◆ MATERIAL FOR THIS EXERCISE

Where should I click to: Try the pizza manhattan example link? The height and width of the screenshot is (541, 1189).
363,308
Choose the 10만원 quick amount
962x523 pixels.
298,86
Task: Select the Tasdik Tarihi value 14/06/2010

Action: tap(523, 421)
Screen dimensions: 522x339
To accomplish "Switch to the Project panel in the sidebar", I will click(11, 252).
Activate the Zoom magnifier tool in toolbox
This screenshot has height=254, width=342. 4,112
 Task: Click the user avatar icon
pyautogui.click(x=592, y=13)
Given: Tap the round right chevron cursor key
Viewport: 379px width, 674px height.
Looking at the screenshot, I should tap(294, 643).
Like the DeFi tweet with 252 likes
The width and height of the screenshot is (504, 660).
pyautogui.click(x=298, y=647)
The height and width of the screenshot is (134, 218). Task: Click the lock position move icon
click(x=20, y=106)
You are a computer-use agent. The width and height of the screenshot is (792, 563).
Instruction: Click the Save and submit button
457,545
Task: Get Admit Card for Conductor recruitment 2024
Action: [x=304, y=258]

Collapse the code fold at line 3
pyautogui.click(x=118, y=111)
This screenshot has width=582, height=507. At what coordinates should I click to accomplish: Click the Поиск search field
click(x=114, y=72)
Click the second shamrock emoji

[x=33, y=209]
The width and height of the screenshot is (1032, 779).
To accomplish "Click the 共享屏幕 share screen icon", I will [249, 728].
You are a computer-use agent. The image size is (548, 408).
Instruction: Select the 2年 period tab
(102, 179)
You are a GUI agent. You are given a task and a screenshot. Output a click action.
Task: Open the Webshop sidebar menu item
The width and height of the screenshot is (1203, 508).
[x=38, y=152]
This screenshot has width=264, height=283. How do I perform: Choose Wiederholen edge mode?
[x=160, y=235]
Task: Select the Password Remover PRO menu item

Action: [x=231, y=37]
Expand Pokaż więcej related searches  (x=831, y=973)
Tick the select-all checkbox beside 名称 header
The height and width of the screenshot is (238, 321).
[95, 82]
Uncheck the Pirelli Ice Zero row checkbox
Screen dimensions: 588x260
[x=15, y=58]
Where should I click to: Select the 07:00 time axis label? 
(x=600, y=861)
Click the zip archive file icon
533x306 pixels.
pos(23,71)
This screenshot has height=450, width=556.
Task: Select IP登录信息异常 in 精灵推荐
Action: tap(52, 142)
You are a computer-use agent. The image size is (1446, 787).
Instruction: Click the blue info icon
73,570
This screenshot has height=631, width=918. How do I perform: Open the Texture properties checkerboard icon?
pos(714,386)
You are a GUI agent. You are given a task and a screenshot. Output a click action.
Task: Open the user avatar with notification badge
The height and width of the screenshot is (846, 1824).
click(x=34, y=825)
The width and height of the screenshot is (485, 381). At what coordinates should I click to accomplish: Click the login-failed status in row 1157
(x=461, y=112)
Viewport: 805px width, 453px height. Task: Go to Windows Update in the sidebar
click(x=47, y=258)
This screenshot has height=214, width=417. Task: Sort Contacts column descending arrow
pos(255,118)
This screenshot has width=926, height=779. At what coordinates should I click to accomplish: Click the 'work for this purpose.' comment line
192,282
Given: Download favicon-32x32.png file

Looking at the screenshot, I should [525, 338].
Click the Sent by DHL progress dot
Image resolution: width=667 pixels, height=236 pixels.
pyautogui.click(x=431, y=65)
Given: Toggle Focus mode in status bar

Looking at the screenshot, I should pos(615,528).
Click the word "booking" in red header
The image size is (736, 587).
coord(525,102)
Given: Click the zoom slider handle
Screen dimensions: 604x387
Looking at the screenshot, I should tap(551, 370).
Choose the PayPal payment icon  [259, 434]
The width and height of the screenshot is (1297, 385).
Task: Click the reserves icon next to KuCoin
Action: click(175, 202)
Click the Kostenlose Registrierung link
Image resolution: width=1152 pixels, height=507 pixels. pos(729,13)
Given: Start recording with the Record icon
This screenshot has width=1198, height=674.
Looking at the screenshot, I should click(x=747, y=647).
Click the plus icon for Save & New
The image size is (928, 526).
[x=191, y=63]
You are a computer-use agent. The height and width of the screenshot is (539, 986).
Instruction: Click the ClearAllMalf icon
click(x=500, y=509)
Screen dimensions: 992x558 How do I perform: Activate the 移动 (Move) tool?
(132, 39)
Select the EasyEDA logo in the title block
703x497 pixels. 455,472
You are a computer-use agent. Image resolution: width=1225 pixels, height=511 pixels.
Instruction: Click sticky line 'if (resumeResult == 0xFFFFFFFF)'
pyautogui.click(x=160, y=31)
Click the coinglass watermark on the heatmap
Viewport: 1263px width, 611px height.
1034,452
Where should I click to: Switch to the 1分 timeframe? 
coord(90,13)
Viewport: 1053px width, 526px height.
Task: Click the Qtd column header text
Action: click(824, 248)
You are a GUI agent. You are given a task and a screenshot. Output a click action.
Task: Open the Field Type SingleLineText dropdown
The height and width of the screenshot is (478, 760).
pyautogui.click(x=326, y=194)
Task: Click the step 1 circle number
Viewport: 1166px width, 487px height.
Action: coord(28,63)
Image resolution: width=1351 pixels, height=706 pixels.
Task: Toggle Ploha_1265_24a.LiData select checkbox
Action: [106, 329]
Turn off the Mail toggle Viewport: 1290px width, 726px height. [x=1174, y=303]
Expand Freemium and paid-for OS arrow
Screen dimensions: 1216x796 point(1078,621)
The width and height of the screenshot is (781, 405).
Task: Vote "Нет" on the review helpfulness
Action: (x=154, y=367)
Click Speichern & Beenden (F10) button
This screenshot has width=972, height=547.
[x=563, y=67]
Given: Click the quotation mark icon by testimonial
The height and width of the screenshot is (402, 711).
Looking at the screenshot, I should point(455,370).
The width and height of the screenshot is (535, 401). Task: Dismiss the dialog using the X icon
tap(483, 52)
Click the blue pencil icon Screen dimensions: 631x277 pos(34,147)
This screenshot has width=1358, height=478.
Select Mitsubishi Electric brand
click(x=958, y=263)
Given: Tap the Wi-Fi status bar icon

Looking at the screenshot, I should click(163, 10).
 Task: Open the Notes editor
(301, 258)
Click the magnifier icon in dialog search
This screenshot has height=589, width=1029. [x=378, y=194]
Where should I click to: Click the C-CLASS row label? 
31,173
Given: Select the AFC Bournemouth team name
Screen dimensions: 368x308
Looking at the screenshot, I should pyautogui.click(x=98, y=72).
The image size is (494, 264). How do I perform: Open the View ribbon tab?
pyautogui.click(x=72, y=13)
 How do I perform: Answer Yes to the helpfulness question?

◆ DIRECTION
Render every line of the entries above as a Markdown table with two columns, No. and Text. Put a running row number in No. and the line in Text, and omit blank lines.

◆ EXPECTED ANSWER
| No. | Text |
|---|---|
| 1 | Where should I click to: Try the pizza manhattan example link? The height and width of the screenshot is (541, 1189). |
| 2 | 363,308 |
| 3 | Choose the 10만원 quick amount |
| 4 | 962x523 pixels. |
| 5 | 298,86 |
| 6 | Task: Select the Tasdik Tarihi value 14/06/2010 |
| 7 | Action: tap(523, 421) |
| 8 | Screen dimensions: 522x339 |
| 9 | To accomplish "Switch to the Project panel in the sidebar", I will click(11, 252). |
| 10 | Activate the Zoom magnifier tool in toolbox |
| 11 | This screenshot has height=254, width=342. 4,112 |
| 12 |  Task: Click the user avatar icon |
| 13 | pyautogui.click(x=592, y=13) |
| 14 | Given: Tap the round right chevron cursor key |
| 15 | Viewport: 379px width, 674px height. |
| 16 | Looking at the screenshot, I should tap(294, 643). |
| 17 | Like the DeFi tweet with 252 likes |
| 18 | The width and height of the screenshot is (504, 660). |
| 19 | pyautogui.click(x=298, y=647) |
| 20 | The height and width of the screenshot is (134, 218). Task: Click the lock position move icon |
| 21 | click(x=20, y=106) |
| 22 | You are a computer-use agent. The width and height of the screenshot is (792, 563). |
| 23 | Instruction: Click the Save and submit button |
| 24 | 457,545 |
| 25 | Task: Get Admit Card for Conductor recruitment 2024 |
| 26 | Action: [x=304, y=258] |
| 27 | Collapse the code fold at line 3 |
| 28 | pyautogui.click(x=118, y=111) |
| 29 | This screenshot has width=582, height=507. At what coordinates should I click to accomplish: Click the Поиск search field |
| 30 | click(x=114, y=72) |
| 31 | Click the second shamrock emoji |
| 32 | [x=33, y=209] |
| 33 | The width and height of the screenshot is (1032, 779). |
| 34 | To accomplish "Click the 共享屏幕 share screen icon", I will [249, 728]. |
| 35 | You are a computer-use agent. The image size is (548, 408). |
| 36 | Instruction: Select the 2年 period tab |
| 37 | (102, 179) |
| 38 | You are a GUI agent. You are given a task and a screenshot. Output a click action. |
| 39 | Task: Open the Webshop sidebar menu item |
| 40 | The width and height of the screenshot is (1203, 508). |
| 41 | [x=38, y=152] |
| 42 | This screenshot has width=264, height=283. How do I perform: Choose Wiederholen edge mode? |
| 43 | [x=160, y=235] |
| 44 | Task: Select the Password Remover PRO menu item |
| 45 | Action: [x=231, y=37] |
| 46 | Expand Pokaż więcej related searches  (x=831, y=973) |
| 47 | Tick the select-all checkbox beside 名称 header |
| 48 | The height and width of the screenshot is (238, 321). |
| 49 | [95, 82] |
| 50 | Uncheck the Pirelli Ice Zero row checkbox |
| 51 | Screen dimensions: 588x260 |
| 52 | [x=15, y=58] |
| 53 | Where should I click to: Select the 07:00 time axis label?  |
| 54 | (x=600, y=861) |
| 55 | Click the zip archive file icon |
| 56 | 533x306 pixels. |
| 57 | pos(23,71) |
| 58 | This screenshot has height=450, width=556. |
| 59 | Task: Select IP登录信息异常 in 精灵推荐 |
| 60 | Action: tap(52, 142) |
| 61 | You are a computer-use agent. The image size is (1446, 787). |
| 62 | Instruction: Click the blue info icon |
| 63 | 73,570 |
| 64 | This screenshot has height=631, width=918. How do I perform: Open the Texture properties checkerboard icon? |
| 65 | pos(714,386) |
| 66 | You are a GUI agent. You are given a task and a screenshot. Output a click action. |
| 67 | Task: Open the user avatar with notification badge |
| 68 | The height and width of the screenshot is (846, 1824). |
| 69 | click(x=34, y=825) |
| 70 | The width and height of the screenshot is (485, 381). At what coordinates should I click to accomplish: Click the login-failed status in row 1157 |
| 71 | (x=461, y=112) |
| 72 | Viewport: 805px width, 453px height. Task: Go to Windows Update in the sidebar |
| 73 | click(x=47, y=258) |
| 74 | This screenshot has height=214, width=417. Task: Sort Contacts column descending arrow |
| 75 | pos(255,118) |
| 76 | This screenshot has width=926, height=779. At what coordinates should I click to accomplish: Click the 'work for this purpose.' comment line |
| 77 | 192,282 |
| 78 | Given: Download favicon-32x32.png file |
| 79 | Looking at the screenshot, I should [525, 338]. |
| 80 | Click the Sent by DHL progress dot |
| 81 | Image resolution: width=667 pixels, height=236 pixels. |
| 82 | pyautogui.click(x=431, y=65) |
| 83 | Given: Toggle Focus mode in status bar |
| 84 | Looking at the screenshot, I should pos(615,528). |
| 85 | Click the word "booking" in red header |
| 86 | The image size is (736, 587). |
| 87 | coord(525,102) |
| 88 | Given: Click the zoom slider handle |
| 89 | Screen dimensions: 604x387 |
| 90 | Looking at the screenshot, I should tap(551, 370). |
| 91 | Choose the PayPal payment icon  [259, 434] |
| 92 | The width and height of the screenshot is (1297, 385). |
| 93 | Task: Click the reserves icon next to KuCoin |
| 94 | Action: click(175, 202) |
| 95 | Click the Kostenlose Registrierung link |
| 96 | Image resolution: width=1152 pixels, height=507 pixels. pos(729,13) |
| 97 | Given: Start recording with the Record icon |
| 98 | This screenshot has width=1198, height=674. |
| 99 | Looking at the screenshot, I should click(x=747, y=647). |
| 100 | Click the plus icon for Save & New |
| 101 | The image size is (928, 526). |
| 102 | [x=191, y=63] |
| 103 | You are a computer-use agent. The height and width of the screenshot is (539, 986). |
| 104 | Instruction: Click the ClearAllMalf icon |
| 105 | click(x=500, y=509) |
| 106 | Screen dimensions: 992x558 How do I perform: Activate the 移动 (Move) tool? |
| 107 | (132, 39) |
| 108 | Select the EasyEDA logo in the title block |
| 109 | 703x497 pixels. 455,472 |
| 110 | You are a computer-use agent. Image resolution: width=1225 pixels, height=511 pixels. |
| 111 | Instruction: Click sticky line 'if (resumeResult == 0xFFFFFFFF)' |
| 112 | pyautogui.click(x=160, y=31) |
| 113 | Click the coinglass watermark on the heatmap |
| 114 | Viewport: 1263px width, 611px height. |
| 115 | 1034,452 |
| 116 | Where should I click to: Switch to the 1分 timeframe?  |
| 117 | coord(90,13) |
| 118 | Viewport: 1053px width, 526px height. |
| 119 | Task: Click the Qtd column header text |
| 120 | Action: click(824, 248) |
| 121 | You are a GUI agent. You are given a task and a screenshot. Output a click action. |
| 122 | Task: Open the Field Type SingleLineText dropdown |
| 123 | The height and width of the screenshot is (478, 760). |
| 124 | pyautogui.click(x=326, y=194) |
| 125 | Task: Click the step 1 circle number |
| 126 | Viewport: 1166px width, 487px height. |
| 127 | Action: coord(28,63) |
| 128 | Image resolution: width=1351 pixels, height=706 pixels. |
| 129 | Task: Toggle Ploha_1265_24a.LiData select checkbox |
| 130 | Action: [106, 329] |
| 131 | Turn off the Mail toggle Viewport: 1290px width, 726px height. [x=1174, y=303] |
| 132 | Expand Freemium and paid-for OS arrow |
| 133 | Screen dimensions: 1216x796 point(1078,621) |
| 134 | The width and height of the screenshot is (781, 405). |
| 135 | Task: Vote "Нет" on the review helpfulness |
| 136 | Action: (x=154, y=367) |
| 137 | Click Speichern & Beenden (F10) button |
| 138 | This screenshot has width=972, height=547. |
| 139 | [x=563, y=67] |
| 140 | Given: Click the quotation mark icon by testimonial |
| 141 | The height and width of the screenshot is (402, 711). |
| 142 | Looking at the screenshot, I should point(455,370). |
| 143 | The width and height of the screenshot is (535, 401). Task: Dismiss the dialog using the X icon |
| 144 | tap(483, 52) |
| 145 | Click the blue pencil icon Screen dimensions: 631x277 pos(34,147) |
| 146 | This screenshot has width=1358, height=478. |
| 147 | Select Mitsubishi Electric brand |
| 148 | click(x=958, y=263) |
| 149 | Given: Tap the Wi-Fi status bar icon |
| 150 | Looking at the screenshot, I should click(163, 10). |
| 151 |  Task: Open the Notes editor |
| 152 | (301, 258) |
| 153 | Click the magnifier icon in dialog search |
| 154 | This screenshot has height=589, width=1029. [x=378, y=194] |
| 155 | Where should I click to: Click the C-CLASS row label?  |
| 156 | 31,173 |
| 157 | Given: Select the AFC Bournemouth team name |
| 158 | Screen dimensions: 368x308 |
| 159 | Looking at the screenshot, I should pyautogui.click(x=98, y=72). |
| 160 | The image size is (494, 264). How do I perform: Open the View ribbon tab? |
| 161 | pyautogui.click(x=72, y=13) |
| 162 |  How do I perform: Answer Yes to the helpfulness question? |